Le resto de cuisine d’inspiration haïtienne offre un éventail accessible de produits, du comptoir de plats à emporter le midi à la cuisine plus consistante en soirée.
Mme Clersaint explique le choix de l’emplacement du restaurant, rue Jean-Talon Est, près d’Iberville. «Il y a ici une population dense d’immigrants de toutes origines, et l’aide de la fondation n’est pas axée uniquement sur les personnes d’origine haïtienne.» Le directeur de la fondation et candidat péquiste aux dernières élections, Badiona Bazin, souhaite que la présence de commerce apporte un mieux-être dans l’arrondissement.
Double vocation
Si l’objectif premier du resto sera de financer la FOGEH, les projets risquent de ne pas voir le jour dans un futur proche. En tête de liste des projets de Mme Clersaint: construire une maison d’hébergement pour personnes âgées à faible revenu, d’origine multiethnique. Un investissement estimé de 30M$.
«Dans le domaine communautaire, il faut rester humble et réaliste, soutient la femme originaire de Port-au-Prince. D’abord, il faut se faire connaître. Le resto va nous donner du crédit.»
Au sous-sol, le restaurant est doté d’une salle de réception que la Fondation des gens d’Honneur veut multifonctionnelle. Au-delà des événements privés qui pourront y avoir lieu, la salle servira à offrir toutes sortes d’ateliers: cours de langue, de danse, de théâtre, d’informatique…
Un autre objectif éventuel du Giromon serait de préparer au marché du travail des gens dans le besoin. M. Bazin explique ce volet du projet. «Si on obtient une subvention de Services Canada, on pourrait employer des gens qui ont besoin d’être intégrés professionnellement ici, au restaurant. Par la suite, ils auraient une expérience d’emploi salarié, et ils pourraient être envoyés sur le marché du travail.»

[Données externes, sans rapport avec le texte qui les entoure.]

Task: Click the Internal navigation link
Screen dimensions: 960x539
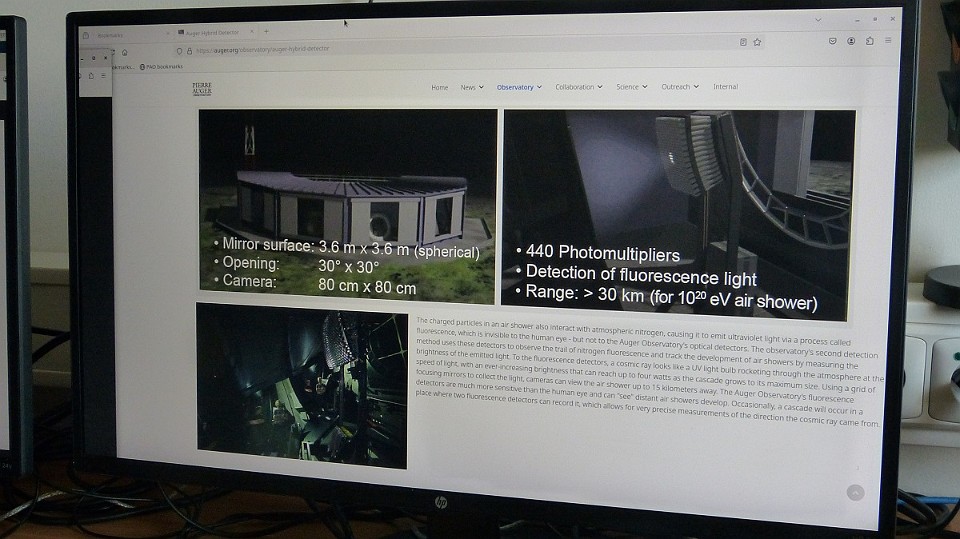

Restaurant Le Giromon: 2528, rue Jean-Talon Est, 438 382-4800.
Soupe historique
Le directeur de la Fondation des gens d’Honneur, Badiona Bazin, souligne que la marque de commerce du restaurant Le Giromon sera un plat haïtien historique. «L’origine de la soupe au giromon remonte au début de l’esclavage. Les colons français mangeaient cette soupe au jour de l’An et les esclaves n’y avaient même pas droit. Alors, après l’indépendance d’Haïti, en 1804, les esclaves ont pris leur revanche en s’appropriant cette soupe.»